The reforms, unveiled by the Cook Government on Monday (4 May), form part of the next stage of the Residential Tenancies Act review and are being positioned as a response to ongoing rental stress and affordability pressures across the state.
At the centre of the changes is the removal of ‘no-grounds’ terminations, which currently allow landlords to end a tenancy at the conclusion of a fixed-term lease without providing a specific reason.
Under the proposed reforms, landlords would instead be required to provide a valid, prescribed reason to terminate a lease, aligning Western Australia more closely with tenancy frameworks in other jurisdictions.
The Government has framed the changes as a move towards greater housing security for tenants, alongside broader measures that include rent relief mechanisms and the introduction of minimum standards for rental properties.
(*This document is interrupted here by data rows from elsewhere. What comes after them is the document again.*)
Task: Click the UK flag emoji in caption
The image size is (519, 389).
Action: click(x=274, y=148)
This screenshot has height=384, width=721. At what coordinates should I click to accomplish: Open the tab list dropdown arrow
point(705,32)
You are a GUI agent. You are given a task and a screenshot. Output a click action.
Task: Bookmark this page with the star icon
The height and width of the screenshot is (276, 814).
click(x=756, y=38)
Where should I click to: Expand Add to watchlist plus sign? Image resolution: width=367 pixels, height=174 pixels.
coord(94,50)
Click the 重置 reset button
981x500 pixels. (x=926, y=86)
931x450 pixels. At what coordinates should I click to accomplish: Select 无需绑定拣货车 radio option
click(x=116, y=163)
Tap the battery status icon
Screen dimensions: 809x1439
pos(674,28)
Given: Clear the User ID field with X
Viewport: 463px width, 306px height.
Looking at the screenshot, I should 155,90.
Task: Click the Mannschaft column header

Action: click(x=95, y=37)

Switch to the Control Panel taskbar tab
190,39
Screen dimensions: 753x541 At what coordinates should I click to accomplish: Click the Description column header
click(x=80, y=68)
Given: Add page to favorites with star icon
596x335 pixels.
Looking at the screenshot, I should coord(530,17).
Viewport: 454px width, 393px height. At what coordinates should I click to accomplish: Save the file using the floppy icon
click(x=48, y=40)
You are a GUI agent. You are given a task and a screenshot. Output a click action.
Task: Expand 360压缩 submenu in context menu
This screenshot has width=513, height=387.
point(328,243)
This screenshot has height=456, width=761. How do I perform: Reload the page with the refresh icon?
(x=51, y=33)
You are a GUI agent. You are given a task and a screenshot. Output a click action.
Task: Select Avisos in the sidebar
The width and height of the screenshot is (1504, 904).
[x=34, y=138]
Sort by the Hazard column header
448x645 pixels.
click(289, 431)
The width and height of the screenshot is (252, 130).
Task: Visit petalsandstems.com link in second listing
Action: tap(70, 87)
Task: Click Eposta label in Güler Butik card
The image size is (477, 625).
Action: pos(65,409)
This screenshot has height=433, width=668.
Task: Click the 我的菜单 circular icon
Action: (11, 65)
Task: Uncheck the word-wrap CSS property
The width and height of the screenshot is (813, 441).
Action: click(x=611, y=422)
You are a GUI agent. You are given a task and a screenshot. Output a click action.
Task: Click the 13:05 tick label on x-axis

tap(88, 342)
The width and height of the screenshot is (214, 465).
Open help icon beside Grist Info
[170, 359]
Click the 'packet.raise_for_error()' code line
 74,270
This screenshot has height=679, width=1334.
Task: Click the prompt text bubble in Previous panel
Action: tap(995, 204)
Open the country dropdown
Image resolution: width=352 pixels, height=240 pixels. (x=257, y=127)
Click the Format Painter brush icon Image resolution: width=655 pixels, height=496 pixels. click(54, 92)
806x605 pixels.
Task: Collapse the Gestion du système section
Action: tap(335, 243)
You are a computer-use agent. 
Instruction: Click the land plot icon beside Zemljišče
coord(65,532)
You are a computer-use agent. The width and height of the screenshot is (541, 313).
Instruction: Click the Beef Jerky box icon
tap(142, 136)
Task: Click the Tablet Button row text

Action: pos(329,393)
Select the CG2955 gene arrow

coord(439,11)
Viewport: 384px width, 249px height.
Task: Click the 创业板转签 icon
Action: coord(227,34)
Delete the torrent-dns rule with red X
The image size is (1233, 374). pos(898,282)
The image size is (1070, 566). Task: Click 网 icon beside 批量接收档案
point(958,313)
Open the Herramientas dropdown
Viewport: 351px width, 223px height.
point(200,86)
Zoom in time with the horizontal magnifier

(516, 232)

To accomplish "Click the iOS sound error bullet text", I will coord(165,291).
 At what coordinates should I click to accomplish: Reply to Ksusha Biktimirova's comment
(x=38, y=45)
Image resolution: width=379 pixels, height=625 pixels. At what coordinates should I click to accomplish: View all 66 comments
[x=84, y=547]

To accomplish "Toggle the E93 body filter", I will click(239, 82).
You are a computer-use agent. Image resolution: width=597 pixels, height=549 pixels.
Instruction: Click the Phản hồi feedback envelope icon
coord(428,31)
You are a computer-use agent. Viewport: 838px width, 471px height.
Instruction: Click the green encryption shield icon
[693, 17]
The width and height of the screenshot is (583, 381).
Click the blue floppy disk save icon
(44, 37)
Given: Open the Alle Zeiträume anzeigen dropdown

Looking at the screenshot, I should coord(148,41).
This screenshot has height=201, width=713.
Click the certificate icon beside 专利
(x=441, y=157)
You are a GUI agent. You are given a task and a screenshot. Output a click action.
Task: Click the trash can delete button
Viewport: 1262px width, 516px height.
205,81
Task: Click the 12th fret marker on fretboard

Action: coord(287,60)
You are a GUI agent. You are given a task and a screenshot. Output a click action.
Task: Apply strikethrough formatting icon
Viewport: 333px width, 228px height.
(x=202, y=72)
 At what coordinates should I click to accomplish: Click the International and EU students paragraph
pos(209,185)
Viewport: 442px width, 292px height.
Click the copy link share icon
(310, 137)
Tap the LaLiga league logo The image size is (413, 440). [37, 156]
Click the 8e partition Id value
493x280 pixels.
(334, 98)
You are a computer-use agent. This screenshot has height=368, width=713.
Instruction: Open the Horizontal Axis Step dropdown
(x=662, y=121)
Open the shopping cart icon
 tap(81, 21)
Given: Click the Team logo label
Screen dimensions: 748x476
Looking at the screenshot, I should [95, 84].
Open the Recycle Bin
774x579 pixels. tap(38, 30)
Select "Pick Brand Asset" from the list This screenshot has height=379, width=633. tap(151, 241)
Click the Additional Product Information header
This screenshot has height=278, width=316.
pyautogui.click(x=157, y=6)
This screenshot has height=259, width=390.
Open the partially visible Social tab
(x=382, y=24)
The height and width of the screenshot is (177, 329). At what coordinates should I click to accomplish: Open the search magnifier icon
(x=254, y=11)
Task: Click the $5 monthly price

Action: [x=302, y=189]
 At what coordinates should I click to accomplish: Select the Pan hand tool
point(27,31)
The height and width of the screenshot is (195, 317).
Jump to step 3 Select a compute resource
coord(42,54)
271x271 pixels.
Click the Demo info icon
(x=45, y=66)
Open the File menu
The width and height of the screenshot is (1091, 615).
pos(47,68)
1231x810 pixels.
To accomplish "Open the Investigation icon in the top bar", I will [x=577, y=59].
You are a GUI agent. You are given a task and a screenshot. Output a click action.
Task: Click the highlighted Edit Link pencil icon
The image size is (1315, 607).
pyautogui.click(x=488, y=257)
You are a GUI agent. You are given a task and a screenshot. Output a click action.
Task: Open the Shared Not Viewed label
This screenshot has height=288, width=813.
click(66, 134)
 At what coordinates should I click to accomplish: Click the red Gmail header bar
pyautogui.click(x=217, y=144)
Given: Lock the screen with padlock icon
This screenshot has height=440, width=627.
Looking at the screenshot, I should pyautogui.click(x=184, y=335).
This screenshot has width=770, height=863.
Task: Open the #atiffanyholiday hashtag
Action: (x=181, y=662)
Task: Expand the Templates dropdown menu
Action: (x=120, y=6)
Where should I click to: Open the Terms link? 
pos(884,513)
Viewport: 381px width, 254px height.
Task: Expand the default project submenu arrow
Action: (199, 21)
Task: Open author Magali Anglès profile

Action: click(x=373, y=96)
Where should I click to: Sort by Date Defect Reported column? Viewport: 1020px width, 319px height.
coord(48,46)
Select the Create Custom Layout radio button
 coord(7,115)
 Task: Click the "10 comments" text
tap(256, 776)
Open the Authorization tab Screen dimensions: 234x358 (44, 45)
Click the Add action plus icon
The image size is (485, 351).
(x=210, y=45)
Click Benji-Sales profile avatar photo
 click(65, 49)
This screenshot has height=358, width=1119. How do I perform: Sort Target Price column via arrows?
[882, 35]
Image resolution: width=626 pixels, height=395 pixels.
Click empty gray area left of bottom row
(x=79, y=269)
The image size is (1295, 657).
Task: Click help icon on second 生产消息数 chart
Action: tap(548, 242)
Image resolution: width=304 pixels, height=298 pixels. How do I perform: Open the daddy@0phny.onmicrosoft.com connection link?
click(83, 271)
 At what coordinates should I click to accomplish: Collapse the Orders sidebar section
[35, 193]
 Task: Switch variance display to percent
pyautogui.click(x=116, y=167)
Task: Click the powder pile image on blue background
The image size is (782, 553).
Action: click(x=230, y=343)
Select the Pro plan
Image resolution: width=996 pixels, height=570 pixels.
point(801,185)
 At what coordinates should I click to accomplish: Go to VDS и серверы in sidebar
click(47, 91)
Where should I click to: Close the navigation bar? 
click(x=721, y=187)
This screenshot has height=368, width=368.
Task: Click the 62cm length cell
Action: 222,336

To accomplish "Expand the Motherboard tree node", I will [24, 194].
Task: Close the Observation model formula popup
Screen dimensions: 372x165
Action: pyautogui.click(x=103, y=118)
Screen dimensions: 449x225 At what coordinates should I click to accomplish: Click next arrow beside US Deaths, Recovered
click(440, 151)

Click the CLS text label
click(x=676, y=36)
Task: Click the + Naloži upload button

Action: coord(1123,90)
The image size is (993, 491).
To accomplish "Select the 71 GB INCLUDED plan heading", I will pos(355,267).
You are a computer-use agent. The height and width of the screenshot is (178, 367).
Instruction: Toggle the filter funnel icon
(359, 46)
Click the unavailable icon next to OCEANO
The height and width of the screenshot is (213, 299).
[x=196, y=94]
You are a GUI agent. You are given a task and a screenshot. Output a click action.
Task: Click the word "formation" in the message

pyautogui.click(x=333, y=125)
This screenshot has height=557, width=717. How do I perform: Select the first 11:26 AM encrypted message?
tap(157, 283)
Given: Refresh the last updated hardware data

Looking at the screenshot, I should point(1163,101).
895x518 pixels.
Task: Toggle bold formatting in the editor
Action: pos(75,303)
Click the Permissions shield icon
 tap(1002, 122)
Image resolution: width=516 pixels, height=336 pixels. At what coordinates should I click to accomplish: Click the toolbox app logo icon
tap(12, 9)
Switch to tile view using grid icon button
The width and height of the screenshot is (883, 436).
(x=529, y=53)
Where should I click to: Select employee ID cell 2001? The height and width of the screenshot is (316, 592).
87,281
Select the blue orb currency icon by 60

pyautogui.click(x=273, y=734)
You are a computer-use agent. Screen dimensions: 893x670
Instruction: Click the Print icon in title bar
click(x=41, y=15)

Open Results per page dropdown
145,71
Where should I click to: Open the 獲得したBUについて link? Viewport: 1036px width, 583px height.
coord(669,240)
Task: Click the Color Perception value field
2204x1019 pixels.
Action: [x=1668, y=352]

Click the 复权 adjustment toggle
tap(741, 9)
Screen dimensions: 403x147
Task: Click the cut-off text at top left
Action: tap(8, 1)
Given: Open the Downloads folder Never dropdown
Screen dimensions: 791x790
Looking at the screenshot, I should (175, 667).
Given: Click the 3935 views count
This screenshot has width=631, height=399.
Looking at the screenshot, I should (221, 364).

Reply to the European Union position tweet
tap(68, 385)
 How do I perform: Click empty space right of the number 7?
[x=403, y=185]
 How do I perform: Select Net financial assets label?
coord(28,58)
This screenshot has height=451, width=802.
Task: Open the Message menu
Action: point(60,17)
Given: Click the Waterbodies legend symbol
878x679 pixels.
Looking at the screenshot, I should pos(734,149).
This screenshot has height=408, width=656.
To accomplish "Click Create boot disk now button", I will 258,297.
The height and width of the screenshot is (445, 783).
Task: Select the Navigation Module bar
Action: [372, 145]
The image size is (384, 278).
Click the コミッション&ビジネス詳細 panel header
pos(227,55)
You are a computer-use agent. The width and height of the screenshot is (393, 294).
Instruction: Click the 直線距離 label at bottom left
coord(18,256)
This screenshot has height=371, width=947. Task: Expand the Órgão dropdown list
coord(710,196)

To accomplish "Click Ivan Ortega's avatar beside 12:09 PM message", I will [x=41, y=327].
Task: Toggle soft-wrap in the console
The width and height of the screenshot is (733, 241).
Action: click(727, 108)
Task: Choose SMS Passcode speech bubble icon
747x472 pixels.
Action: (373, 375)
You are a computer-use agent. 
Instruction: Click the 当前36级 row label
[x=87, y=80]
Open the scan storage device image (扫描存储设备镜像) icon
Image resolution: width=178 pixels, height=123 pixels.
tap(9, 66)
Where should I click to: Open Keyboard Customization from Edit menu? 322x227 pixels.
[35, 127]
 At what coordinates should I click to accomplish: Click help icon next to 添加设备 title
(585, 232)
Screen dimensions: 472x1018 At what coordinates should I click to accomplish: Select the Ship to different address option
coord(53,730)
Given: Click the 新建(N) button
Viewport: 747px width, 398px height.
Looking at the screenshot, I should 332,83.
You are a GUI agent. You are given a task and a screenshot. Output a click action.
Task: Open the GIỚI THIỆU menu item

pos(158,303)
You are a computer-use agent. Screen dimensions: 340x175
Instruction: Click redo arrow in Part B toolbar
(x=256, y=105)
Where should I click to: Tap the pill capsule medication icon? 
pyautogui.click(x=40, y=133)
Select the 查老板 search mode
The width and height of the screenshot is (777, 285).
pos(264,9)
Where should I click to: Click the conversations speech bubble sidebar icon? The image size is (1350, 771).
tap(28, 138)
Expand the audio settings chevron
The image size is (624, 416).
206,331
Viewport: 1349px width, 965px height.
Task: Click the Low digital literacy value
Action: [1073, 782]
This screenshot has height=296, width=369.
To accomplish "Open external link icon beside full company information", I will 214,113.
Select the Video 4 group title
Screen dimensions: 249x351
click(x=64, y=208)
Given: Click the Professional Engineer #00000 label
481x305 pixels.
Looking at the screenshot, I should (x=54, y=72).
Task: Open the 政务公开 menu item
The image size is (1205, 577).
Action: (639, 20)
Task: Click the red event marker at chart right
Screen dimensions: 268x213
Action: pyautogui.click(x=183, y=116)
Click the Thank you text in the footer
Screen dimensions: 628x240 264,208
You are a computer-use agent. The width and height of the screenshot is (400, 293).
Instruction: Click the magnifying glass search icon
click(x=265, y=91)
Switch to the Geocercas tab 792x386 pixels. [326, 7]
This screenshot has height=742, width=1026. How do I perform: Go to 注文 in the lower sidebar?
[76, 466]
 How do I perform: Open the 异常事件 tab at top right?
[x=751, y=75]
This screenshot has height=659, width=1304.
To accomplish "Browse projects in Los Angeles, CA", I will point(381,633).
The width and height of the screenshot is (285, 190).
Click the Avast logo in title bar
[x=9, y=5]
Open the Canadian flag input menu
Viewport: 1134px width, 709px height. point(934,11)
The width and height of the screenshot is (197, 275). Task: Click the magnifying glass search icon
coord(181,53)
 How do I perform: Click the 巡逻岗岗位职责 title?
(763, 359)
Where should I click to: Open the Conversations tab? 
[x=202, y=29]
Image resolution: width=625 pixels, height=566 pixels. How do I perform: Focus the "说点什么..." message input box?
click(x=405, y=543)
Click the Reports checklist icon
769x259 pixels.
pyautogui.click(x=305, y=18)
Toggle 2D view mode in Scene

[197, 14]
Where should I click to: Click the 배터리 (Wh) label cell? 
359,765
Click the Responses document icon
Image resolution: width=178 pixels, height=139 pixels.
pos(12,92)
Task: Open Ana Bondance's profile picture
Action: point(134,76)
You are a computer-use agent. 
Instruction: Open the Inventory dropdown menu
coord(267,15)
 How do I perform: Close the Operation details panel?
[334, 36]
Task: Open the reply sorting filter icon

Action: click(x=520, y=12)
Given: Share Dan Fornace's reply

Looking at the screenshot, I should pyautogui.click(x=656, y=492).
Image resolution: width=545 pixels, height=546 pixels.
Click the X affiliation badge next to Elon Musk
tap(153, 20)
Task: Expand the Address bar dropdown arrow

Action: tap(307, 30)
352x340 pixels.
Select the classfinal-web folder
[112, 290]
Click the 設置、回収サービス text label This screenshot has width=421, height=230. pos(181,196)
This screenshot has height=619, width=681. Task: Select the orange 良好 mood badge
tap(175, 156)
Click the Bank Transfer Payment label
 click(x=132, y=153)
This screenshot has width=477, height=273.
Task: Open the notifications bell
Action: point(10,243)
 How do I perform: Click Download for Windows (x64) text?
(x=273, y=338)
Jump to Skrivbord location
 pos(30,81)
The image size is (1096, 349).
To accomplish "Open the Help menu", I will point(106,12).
The announcement has drawn a sharp response from the investor and property management sector, with concerns the reforms could have unintended consequences for rental supply and affordability.
The Real Estate Institute of Western Australia (REIWA) has warned that removing no-grounds terminations risks exacerbating an already constrained rental market, particularly at a time when investor sentiment is under pressure.
REIWA President Suzanne Brown said the policy could accelerate the loss of rental stock, noting the market had not fully recovered from the investor exodus seen following the pandemic.
“WA cannot afford to lose any more rental properties,” Ms Brown said.
“Another drop in supply will see the vacancy rate fall, competition increase, and even more upward pressure on rent prices.”
Perth, regional rents could rise
Industry feedback suggests some investors are already reassessing their positions, with reports of increased property sales and appraisal activity following the announcement.
This comes against a broader backdrop of policy uncertainty, including proposed federal changes to capital gains tax and negative gearing, which are also weighing on investor confidence.
Beyond supply concerns, the removal of no-grounds terminations is expected to materially change how tenancy issues are managed.
Currently, landlords often opt not to renew a lease at its conclusion rather than pursue formal breach proceedings, a process that can be costly, time-consuming and potentially damaging to a tenant’s rental history.
Under the proposed framework, property owners may be forced to rely more heavily on breach notices and tribunal processes to resolve disputes or remove problematic tenants.
REIWA argues this could lead to an increase in court activity, higher management costs and more complex tenancy administration. These costs are ultimately likely to be passed through to tenants in the form of higher rents.
Supply issues restricting rental market
The changes may also influence tenant selection practices. With fewer options available to manage risk, property managers and landlords could adopt more stringent screening processes, potentially making it harder for applicants with limited or imperfect rental histories to secure accommodation.
Despite these concerns, the reforms are not without industry support. REIWA has indicated it broadly supports the introduction of minimum property standards and greater clarity around the information that can be requested from tenants and must be disclosed by landlords.
The key point of contention remains the balance between tenant protections and maintaining a functional, adequately supplied rental market.
Western Australia’s vacancy rate has remained tight in recent years, and while conditions have stabilised from extreme lows, the market remains sensitive to shifts in supply.
In this context, even marginal changes in investor behaviour can have outsized effects on availability and pricing.
The Government has signalled that consultation will continue as part of the legislative process, with industry groups expected to play a central role in shaping the final form of the reforms.
For investors, the announcement reinforces the importance of closely monitoring regulatory risk alongside traditional market fundamentals.
While stronger tenant protections may improve housing stability outcomes, the investment equation is becoming more complex, with policy settings increasingly influencing both risk and return.
As the reforms progress, the key question will be whether the changes strike a sustainable balance or whether, as some in the industry fear, they unintentionally tighten the market they aim to support.